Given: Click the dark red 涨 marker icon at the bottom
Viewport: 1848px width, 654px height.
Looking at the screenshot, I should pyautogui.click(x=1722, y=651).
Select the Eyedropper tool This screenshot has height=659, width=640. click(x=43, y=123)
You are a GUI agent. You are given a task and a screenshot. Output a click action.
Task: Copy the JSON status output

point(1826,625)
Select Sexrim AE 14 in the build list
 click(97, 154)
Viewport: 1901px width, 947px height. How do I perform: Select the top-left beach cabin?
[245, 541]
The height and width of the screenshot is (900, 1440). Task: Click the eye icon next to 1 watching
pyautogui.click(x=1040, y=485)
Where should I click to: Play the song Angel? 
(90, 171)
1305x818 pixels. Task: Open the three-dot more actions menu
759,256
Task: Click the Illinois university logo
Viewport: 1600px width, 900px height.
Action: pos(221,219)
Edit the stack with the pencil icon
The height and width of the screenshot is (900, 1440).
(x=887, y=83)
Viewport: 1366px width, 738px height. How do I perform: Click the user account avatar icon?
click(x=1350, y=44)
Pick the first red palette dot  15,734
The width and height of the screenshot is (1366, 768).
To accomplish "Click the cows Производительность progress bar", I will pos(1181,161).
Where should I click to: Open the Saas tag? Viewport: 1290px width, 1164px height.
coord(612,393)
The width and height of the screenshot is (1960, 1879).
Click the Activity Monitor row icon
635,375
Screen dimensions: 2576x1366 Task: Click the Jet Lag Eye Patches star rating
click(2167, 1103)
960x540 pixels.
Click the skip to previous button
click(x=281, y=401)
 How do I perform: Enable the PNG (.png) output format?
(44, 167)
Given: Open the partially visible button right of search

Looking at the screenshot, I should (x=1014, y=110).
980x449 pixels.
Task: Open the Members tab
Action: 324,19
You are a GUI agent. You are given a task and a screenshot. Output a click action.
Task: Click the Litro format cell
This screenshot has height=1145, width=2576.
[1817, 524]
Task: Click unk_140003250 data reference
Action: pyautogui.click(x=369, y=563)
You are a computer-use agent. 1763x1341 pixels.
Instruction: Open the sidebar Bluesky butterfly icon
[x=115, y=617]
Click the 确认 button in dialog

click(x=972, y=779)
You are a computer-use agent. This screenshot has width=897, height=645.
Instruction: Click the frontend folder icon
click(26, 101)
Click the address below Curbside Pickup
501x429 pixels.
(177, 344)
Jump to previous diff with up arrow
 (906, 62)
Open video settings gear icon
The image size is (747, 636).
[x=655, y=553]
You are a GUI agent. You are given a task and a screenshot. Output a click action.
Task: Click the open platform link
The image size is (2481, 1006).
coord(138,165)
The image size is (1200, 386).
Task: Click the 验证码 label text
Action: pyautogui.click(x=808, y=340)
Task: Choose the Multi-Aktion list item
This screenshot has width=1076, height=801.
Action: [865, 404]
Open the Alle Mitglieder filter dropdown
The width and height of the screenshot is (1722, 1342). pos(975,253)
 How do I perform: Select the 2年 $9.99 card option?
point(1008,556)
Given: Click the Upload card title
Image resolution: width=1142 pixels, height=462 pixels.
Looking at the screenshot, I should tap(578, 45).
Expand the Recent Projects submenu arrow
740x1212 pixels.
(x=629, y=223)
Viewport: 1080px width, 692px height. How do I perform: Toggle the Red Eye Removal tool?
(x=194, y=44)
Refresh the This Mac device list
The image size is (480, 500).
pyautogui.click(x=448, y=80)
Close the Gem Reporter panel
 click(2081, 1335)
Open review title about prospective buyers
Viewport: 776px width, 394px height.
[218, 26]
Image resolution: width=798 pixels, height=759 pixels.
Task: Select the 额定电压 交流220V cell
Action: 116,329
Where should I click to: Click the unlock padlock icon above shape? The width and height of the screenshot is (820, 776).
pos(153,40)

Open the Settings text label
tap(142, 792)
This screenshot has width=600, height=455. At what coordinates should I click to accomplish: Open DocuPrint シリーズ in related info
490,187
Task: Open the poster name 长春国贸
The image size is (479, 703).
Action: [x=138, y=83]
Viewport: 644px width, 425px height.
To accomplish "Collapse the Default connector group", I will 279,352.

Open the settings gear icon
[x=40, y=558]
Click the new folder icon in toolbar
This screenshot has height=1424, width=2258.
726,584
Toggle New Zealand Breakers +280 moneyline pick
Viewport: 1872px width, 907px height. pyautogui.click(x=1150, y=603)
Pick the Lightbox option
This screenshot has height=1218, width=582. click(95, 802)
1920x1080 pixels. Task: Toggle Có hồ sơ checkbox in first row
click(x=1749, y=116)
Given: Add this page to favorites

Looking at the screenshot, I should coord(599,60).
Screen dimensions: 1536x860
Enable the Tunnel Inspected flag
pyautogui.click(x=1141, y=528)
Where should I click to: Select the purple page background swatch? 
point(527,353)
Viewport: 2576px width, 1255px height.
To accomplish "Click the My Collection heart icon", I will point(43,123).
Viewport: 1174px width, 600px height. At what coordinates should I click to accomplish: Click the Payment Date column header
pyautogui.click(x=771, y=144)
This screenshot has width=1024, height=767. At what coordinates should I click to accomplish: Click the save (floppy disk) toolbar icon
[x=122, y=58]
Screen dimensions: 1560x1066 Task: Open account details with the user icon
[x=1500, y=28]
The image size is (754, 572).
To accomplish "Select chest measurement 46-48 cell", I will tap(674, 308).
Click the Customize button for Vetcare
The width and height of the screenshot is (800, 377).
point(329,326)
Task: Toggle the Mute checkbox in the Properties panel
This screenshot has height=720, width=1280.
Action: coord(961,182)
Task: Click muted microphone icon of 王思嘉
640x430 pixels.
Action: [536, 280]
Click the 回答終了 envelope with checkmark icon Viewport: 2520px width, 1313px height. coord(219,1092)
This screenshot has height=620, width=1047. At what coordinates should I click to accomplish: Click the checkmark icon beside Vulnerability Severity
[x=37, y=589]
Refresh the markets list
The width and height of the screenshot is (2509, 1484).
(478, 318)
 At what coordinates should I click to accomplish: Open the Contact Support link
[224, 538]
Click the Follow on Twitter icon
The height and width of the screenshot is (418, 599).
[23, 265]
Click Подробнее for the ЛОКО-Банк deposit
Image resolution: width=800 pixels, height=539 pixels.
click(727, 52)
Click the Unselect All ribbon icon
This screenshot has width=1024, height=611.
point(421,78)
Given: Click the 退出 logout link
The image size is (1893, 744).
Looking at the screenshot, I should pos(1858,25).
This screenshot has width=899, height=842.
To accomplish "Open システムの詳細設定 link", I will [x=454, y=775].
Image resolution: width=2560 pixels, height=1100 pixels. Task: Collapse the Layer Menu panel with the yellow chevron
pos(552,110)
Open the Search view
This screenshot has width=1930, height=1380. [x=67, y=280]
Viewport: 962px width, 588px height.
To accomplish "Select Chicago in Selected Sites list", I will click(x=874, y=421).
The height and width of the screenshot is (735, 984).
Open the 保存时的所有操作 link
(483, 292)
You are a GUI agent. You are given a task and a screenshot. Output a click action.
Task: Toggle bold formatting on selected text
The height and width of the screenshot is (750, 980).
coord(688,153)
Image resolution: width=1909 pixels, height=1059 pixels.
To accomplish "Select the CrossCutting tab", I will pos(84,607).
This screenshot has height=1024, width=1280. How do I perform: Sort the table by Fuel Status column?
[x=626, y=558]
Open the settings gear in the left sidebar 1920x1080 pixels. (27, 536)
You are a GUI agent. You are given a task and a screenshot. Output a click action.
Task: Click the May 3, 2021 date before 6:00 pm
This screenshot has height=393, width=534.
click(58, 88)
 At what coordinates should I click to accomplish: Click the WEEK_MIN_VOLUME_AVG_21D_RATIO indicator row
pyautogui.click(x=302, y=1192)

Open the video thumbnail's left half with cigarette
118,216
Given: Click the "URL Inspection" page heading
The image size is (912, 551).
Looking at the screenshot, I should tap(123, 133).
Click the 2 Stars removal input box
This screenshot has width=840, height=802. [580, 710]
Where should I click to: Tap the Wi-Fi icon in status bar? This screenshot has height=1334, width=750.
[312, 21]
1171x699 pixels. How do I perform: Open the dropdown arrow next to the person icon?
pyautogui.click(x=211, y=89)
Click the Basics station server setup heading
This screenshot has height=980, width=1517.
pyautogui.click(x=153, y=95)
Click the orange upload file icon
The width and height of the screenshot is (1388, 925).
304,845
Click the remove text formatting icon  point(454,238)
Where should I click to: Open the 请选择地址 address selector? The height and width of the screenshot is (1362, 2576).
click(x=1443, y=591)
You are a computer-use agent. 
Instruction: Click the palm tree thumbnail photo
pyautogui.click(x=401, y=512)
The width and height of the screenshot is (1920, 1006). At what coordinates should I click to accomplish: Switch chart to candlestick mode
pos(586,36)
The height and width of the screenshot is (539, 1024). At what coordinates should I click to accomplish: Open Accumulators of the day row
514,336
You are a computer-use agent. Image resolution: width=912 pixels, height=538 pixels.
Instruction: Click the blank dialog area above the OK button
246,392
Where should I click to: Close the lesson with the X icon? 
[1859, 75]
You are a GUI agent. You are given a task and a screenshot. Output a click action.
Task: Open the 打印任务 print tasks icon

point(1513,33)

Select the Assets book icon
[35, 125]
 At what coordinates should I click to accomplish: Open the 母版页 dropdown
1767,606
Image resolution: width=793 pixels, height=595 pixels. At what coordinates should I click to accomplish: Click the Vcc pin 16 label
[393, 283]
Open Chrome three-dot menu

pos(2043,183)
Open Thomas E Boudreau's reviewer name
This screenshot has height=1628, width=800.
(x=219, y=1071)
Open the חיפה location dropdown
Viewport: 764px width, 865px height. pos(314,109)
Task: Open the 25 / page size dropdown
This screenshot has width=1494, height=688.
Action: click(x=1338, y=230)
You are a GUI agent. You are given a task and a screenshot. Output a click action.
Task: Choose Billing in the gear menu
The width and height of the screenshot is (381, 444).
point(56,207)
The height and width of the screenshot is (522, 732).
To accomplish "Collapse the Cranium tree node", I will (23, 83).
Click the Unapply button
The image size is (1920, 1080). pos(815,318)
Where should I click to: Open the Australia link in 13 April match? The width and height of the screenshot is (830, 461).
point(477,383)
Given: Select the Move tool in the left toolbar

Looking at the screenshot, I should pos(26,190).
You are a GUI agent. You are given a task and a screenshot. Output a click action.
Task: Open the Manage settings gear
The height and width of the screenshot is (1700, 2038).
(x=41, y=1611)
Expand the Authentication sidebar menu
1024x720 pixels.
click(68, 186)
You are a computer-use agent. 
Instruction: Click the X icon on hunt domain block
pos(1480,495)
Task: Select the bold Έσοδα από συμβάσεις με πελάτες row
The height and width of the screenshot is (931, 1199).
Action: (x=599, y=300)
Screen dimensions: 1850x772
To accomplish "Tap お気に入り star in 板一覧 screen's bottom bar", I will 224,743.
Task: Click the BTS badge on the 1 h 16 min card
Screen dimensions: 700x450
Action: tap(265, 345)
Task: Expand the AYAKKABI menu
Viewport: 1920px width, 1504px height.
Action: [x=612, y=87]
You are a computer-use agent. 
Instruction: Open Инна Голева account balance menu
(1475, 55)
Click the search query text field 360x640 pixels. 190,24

WRITTEN INSTRUCTION
Repeat the material word for word, beginning at the line that contains "Given: Click the Upload card title" and stopping after the line that contains "(x=194, y=44)".

COMPLETED EXERCISE
Given: Click the Upload card title
Image resolution: width=1142 pixels, height=462 pixels.
Looking at the screenshot, I should tap(578, 45).
Expand the Recent Projects submenu arrow
740x1212 pixels.
(x=629, y=223)
Viewport: 1080px width, 692px height. How do I perform: Toggle the Red Eye Removal tool?
(x=194, y=44)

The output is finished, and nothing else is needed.